IL RAPPORTO TRA CAMPUS E OPUS DEI

Il rapporto istituzionale tra l’università e la Prelatura dell’Opus Dei, si legge sul sito, è regolato da una convenzione ma – viene chiarito – “l’Opus Dei non entra nelle questioni professionali, tecniche, economiche, che ricadono totalmente (e laicamente) sotto la responsabilità delle autorità preposte e in ultima istanza, del Consiglio di Amministrazione, secondo quanto previsto nello Statuto dell’Università”.

La Prelatura fa sapere che si limita a promuovere con attività di formazione dottrinale e spirituale l’identità cristiana in cui si riconoscono anche persone che non sono necessariamente cooperatori dell’Opus Dei.

LA STORIA DI IRINA E ALBINA

Irina e Albina, che prima di appartenere a questo o a un altro popolo sono amiche, hanno deciso di non commentare le turbolenze in corso riguardo la Via Crucis, ma hanno raccontato la loro storia e le reciproche reazioni alla guerra tra i loro due Paesi sull’Osservatore Romano.

“La nostra amicizia – ha detto Irina – nasce all’interno del reparto di cure palliative ‘Insieme nella cura’. Il nostro incontro è avvenuto proprio in questo luogo molto delicato. Dal primo momento, il nostro legame è stato molto naturale.

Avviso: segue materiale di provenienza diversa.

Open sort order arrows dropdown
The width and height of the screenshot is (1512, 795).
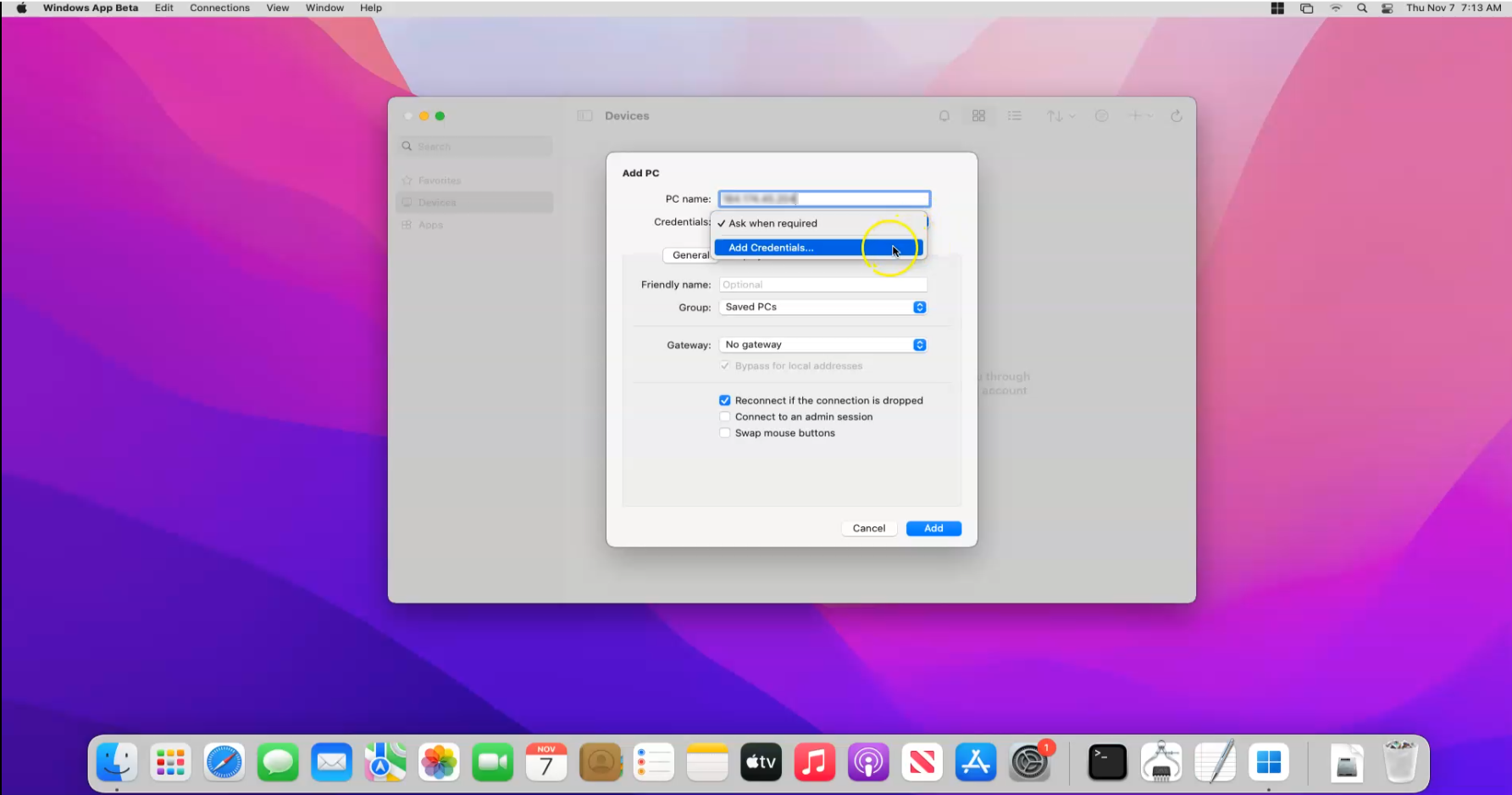click(x=1060, y=116)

È nata questa amicizia in modo spontaneo. E quindi, ogni volta che ci incontravamo, era una emozione. Quando ci siamo incontrate poco dopo l’inizio della guerra, Albina è venuta nel reparto. Io ero di turno. È bastato il nostro sguardo: i nostri occhi si sono riempiti di lacrime”.

Irina ha poi ricordato il momento in cui Albina ha cominciato a chiederle scusa: “In quel momento era veramente inconsolabile. Non riuscivo a consolarla. Lei si sentiva in colpa e mi chiedeva scusa. Io la rassicuravo che lei non c’entrava niente in tutto questo”.

Una guerra che vorrebbe vederle divise ma che, come ha scelto Papa Francesco, le unirà probabilmente ancora di più perché loro, come tantissimi altri, con la guerra di Putin non c’entrano nulla e anzi, “scandalosamente insieme”, venerdì prossimo diventeranno il simbolo di due popoli che uniti, come ha detto Irina, “potrebbero fare tanto”.